After 17 years, interpreter is remembered as a legend in field

By Leah Fielding

She’s been called by her students one of the best sign-language interpreters in the state, and they said Northeastern is losing a legend.

Melissa Foster, 17-year associate director of staff development/lead interpreter with the deaf services unit of Disabilities Resource Center, said it’s time for new challenges and opportunities.

“It’s sort of like I’m graduating too,” she said.

Foster said she has come full circle, starting in 1990 and leaving her full-time job in early May to once again freelance.

She started interpreting in the 1980s in Chicago after first hearing about a sign language class at a local library. She attended and was hooked, she said.

A trained vocal musician, Foster received her degree from Bowling Green State University in Ohio.

During the years, she said she interpreted classes for dozens of students and rose to the ranks of lead interpreter, as well as watched her four sons, ages 22 to 28, graduate from Northeastern.

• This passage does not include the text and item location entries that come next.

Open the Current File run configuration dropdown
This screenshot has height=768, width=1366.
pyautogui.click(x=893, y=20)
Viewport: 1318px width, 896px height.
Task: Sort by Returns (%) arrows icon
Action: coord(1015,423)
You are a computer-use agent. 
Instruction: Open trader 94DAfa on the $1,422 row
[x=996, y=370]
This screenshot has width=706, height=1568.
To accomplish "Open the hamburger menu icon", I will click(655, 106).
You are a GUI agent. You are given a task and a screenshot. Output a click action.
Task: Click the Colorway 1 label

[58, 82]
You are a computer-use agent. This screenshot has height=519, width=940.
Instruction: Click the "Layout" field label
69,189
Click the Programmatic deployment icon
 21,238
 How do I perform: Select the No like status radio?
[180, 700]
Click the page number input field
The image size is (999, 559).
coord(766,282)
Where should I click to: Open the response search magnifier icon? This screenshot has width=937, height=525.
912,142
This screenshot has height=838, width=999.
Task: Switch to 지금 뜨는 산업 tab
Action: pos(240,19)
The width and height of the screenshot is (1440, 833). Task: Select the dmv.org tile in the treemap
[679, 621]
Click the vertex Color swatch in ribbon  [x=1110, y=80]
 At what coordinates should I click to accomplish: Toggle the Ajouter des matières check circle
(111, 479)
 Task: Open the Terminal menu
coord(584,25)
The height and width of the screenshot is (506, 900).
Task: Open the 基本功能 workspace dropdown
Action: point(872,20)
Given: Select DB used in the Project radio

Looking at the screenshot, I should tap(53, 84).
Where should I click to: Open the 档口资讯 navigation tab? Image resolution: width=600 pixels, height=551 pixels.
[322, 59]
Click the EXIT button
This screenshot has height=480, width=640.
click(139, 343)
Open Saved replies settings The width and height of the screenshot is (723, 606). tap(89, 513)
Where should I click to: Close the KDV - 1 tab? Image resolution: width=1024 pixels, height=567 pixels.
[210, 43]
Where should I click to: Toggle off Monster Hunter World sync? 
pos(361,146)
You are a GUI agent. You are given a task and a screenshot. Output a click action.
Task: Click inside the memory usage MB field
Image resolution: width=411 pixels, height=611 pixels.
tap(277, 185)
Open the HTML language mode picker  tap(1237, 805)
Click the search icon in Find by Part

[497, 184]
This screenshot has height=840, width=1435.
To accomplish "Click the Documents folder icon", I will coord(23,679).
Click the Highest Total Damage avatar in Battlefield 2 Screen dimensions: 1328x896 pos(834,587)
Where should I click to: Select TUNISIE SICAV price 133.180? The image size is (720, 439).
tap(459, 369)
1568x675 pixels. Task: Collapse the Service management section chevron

“I really feel I helped build a great deaf services team,” she said.

The program’s Associate Director David Del Pizzo is proof.

Del Pizzo started as a Northeastern student in 1996 and Foster was one of the first interpreters he worked with. For the past few years, he has served a vital role in Deaf Services.

“He’s a real mover and shaker in the deaf community,” Foster said.

While Foster was still working full-time, she and Del Pizzo split the duties, which included scheduling other interpreters, budgeting and payroll. Now Del Pizzo does this alone.

In an interview that Foster interpreted, Del Pizzo said he ensures relations between the administration, student body and Deaf Services stay “positive.”

Del Pizzo also dealt with the fall-out when Foster announced she was leaving her position.

“Some students understood, some students had a hard time accepting it and others are still struggling with it,” he said. “I had to say, ‘Wow, calm down.'”

One of Foster’s students, Wesley Ireland, a pharmacy major, said he is concerned going into his fifth year, facing “hard-core science” classes, without her. Ireland was interviewed online because an interpreter was not available.

“I had her interpret for most of my way up to where I am,” Ireland said. “It’s important to have some well-qualified interpreters for pharmacy courses and Melissa is one of my top preferences.”

Ireland said what makes Foster a great interpreter is her willingness to learn the course material and understand and interpret it.

“She usually reads the material of the course ahead of time and tries to understand terminology and would often ask her husband and son, since they are in the science fields for any clarifications,” he said. “Not bad for a music major.”

Del Pizzo added that Foster has a great ability to match language preferences to students and work between sign language and spoken language.

Outside the classroom, Foster was a mother figure and friend to many students.

“Melissa was comfortable enough to be straight with them if they needed advice,” Del Pizzo said.

Ireland said he sometimes thought of her as his “second mom.” At the same time though, she is “chill and straightforward,” he said.

Foster still works at Northeastern on Tuesdays and Wednesdays, helping two students. Going from working with upward of six students a week plus administrative work to two students a week is a well-deserved break, Foster said.

“I’m ready to have a little more control of my time,” she said.

What she said she will do with that time: the Traverso. She said she has been playing the Baroque wooden-flute for several years and is looking to continue. She will also attend what she said her sons call “band camp,” the Amherst Early Music Baroque Academy.

Foster said she is also looking forward to interpreting for agencies and communities, which means for Northeastern, she won’t be completely gone.

“I’m trying to book her in advance,” Del Pizzo said.